Thunderbirds are Go (1966)


Starring (voice): Peter Dyneley, Shane Rimmer, Sylvia Anderson, Jeremy Wilkin, Matt Zimmerman and David Graham
Distributor: Fabulous Films / Fremantle Media Enterprises
RRP: £19.99


Certificate: U
Release Date: 08 June 2015

The first manned mission to Mars... what could possibly go wrong? Well, some unspecified interest from The Hood for starters, and as often happens, technology can fail - especially when you're trying to breach new frontiers. The move from small to big screen never held out more promise. International Rescue look set for cinema greatness...

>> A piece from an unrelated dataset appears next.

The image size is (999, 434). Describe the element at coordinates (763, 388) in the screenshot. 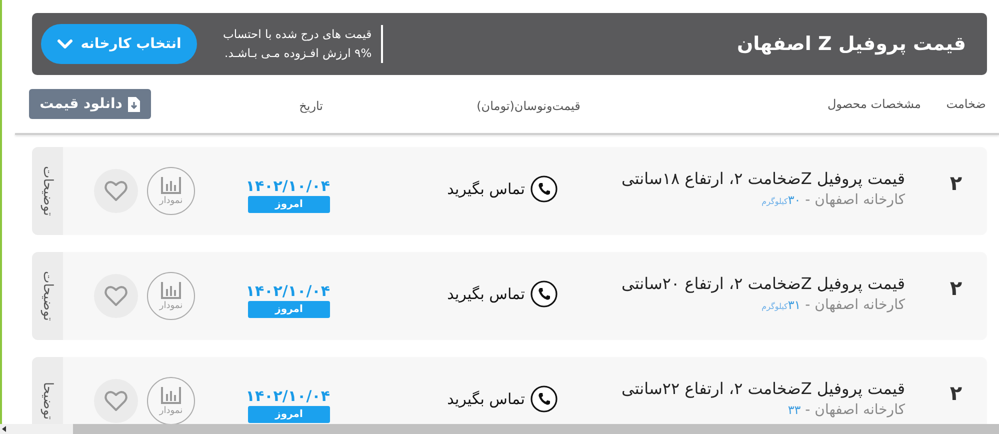

I see `product-title: قیمت پروفیل Zضخامت ۲، ارتفاع ۲۲سانتی` at that location.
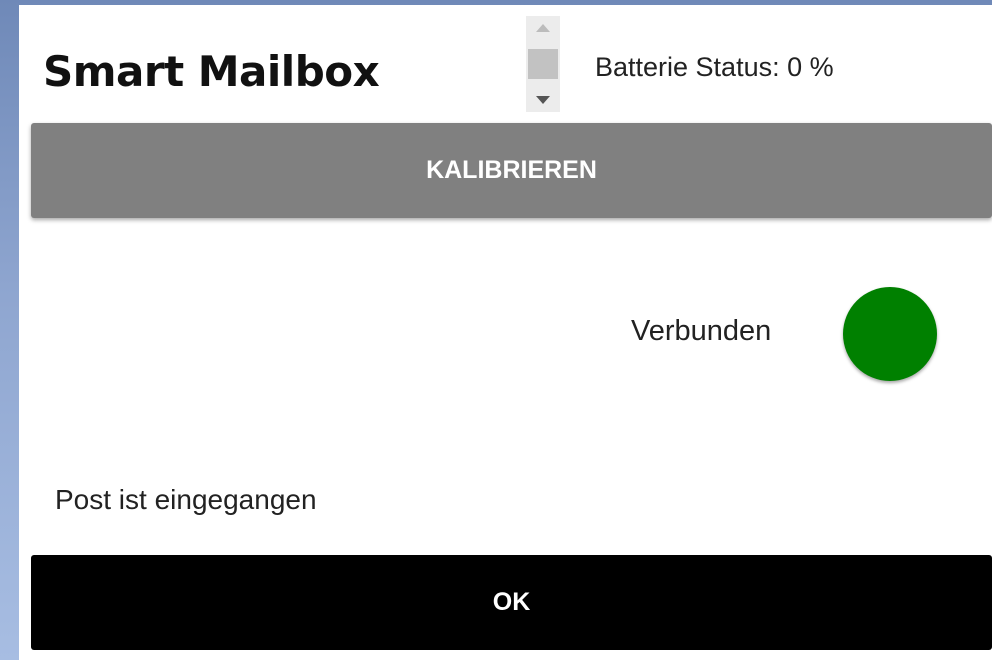 Image resolution: width=992 pixels, height=660 pixels. What do you see at coordinates (512, 170) in the screenshot?
I see `calibrate-button: KALIBRIEREN` at bounding box center [512, 170].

Thunderbirds Are Go is the first and by far and away the better of the two International Rescue films - for starters it has a good plot, albeit padded out with a bizarre [but oddly enjoyable] musical interlude. The set-up of the mission to Mars, the accidental sabotaging of the first attempt to launch Zero-X towards the red planet, International Rescue's involvement and the final race against time are all splendidly handled.

The script contains some crackling dialogue and a few funny lines for Parker, the music from Barry Gray is splendid and the model work still looks good... even after all these years. The fact that the film unexpectedly failed at the box office isn't really of much consequence so long after the fact; what's important is that it largely holds up as a solid bit of vintage fun. If you like Thunderbirds the TV series you'll like this, too.

The trouble is that if you like this movie you'll have possibly picked up last year's widely imported Twilight Time release, which combined Thunderbird Are Go and Thunderbird 6 onto the one disc along with a bundle of extras.

Sadly, the only additional material that failed to make the US Twilight Time cut [it went out under a different label in Germany] is a short interview with Gerry Anderson during which he retells some old yarns that have been heard many, many times before. And rather annoyingly, this 'Countdown to Thunderbirds' feature appears on the Fabulous Films release of Thunderbird 6. Why?

The remaining extras are a mixed bag - the photo gallery is a mess - but the commentaries and other assorted odds and ends are quite jolly, which combine to create a pretty well-rounded release.

It's almost 50 years since the world first marvelled at Thunderbirds Are Go and it's still a jolly romp.